7. Such equivocality (Mehrdeutigkeit)
brings it about that the organism has to venture hypotheses as to what the given means-object will "most probably"
lead to in the way of goals or as to what type of means-Gegenstand the given cues have with "most probability" been caused
by. (Such hypotheses are always capable of purely objective definition.)
8. Further analyses of the actual types of probability-relation which
may obtain suggest preliminary, and it would seem experimentally fruitful, classifications of means-objects into the four
types: good, ambivalent, indifferent and bad (gutes, ambivalentes, indifferentes and schlechtes Mittel) and of cues
into the four types: reliable, ambiguous, non-significant and misleading (verlassliches, zweideutiges, bedeutungsarmes
and irrefuhrendes Anzeichen).
9. It appears that the organism's task in any given case is to correct
whatever hypotheses it brings with it to fit the real probabilities of the actually presented set-up.

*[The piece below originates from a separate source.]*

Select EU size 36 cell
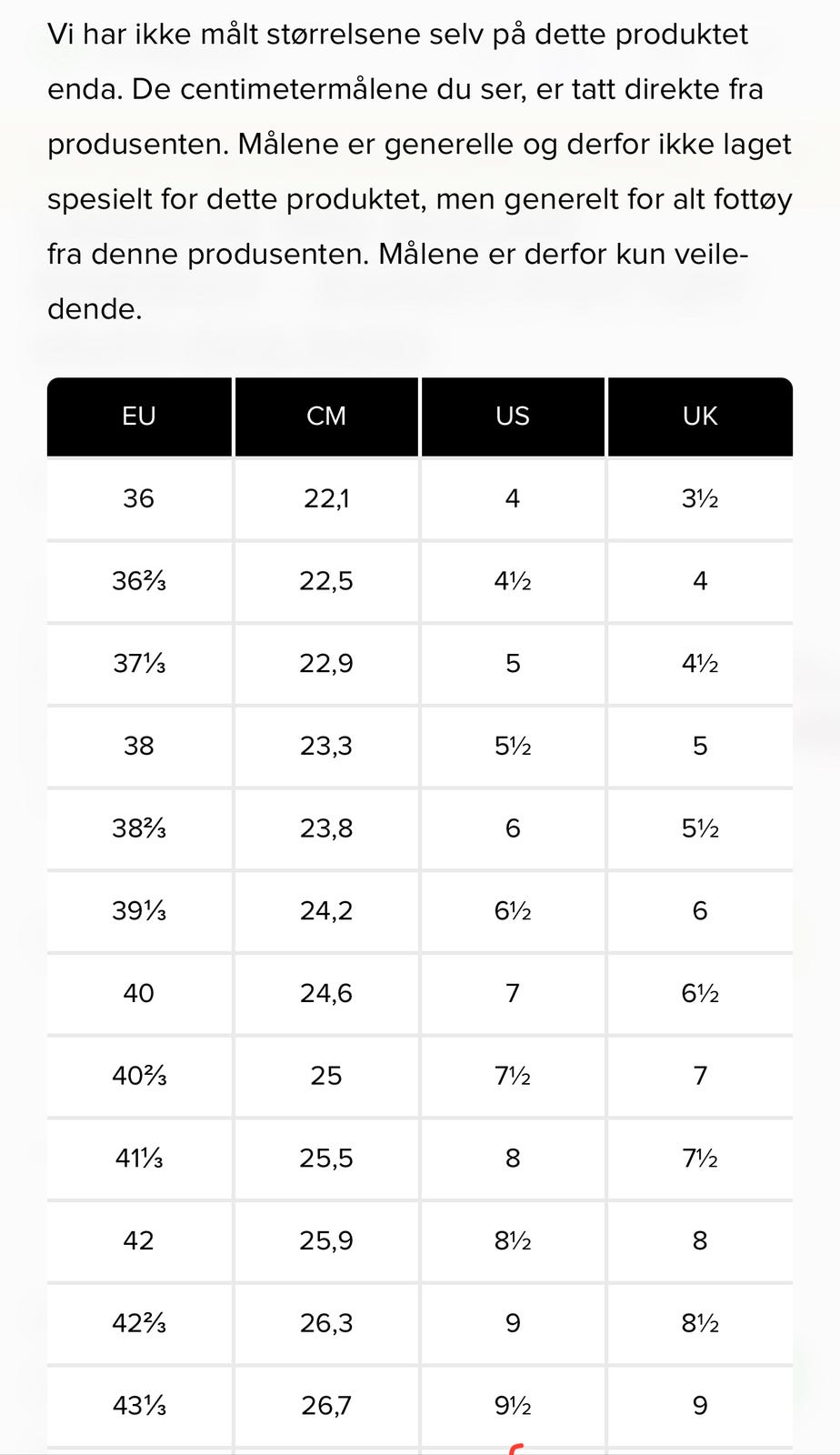The image size is (840, 1455). [139, 498]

10. The organism brings hypotheses based on innate endowment and previous
experience which tend to be suitable to the probability-relations of "normal" environments. But in any actual given environment
these "normal" probability-relations may not hold.

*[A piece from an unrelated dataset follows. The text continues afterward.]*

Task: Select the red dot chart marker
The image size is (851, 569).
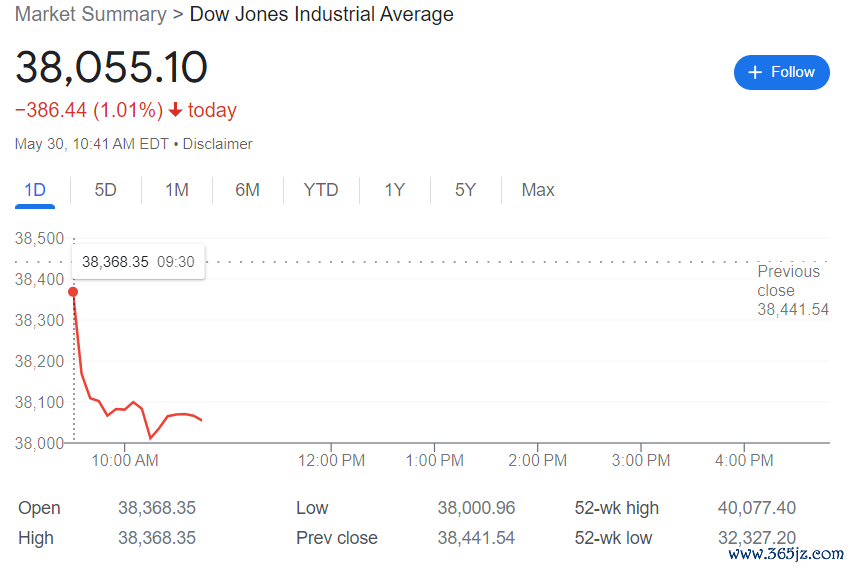Action: tap(73, 292)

11. If, therefore, it is to be successful, the organism must eventually
develop both cue-systems and means-object systems which are, at one and the same time, both wide and inclusive and yet full
of very fine discriminations.
12. Finally, it appears that the study of the organism's abilities and propensities
in the development and operation of such cue-systems and mean-end systems and resultant hypotheses involves not only the problems
of perception and of means-end learning, but also those of instinct, memory, insight, intellect, emotion—in short, perhaps,
all the problems of psychology.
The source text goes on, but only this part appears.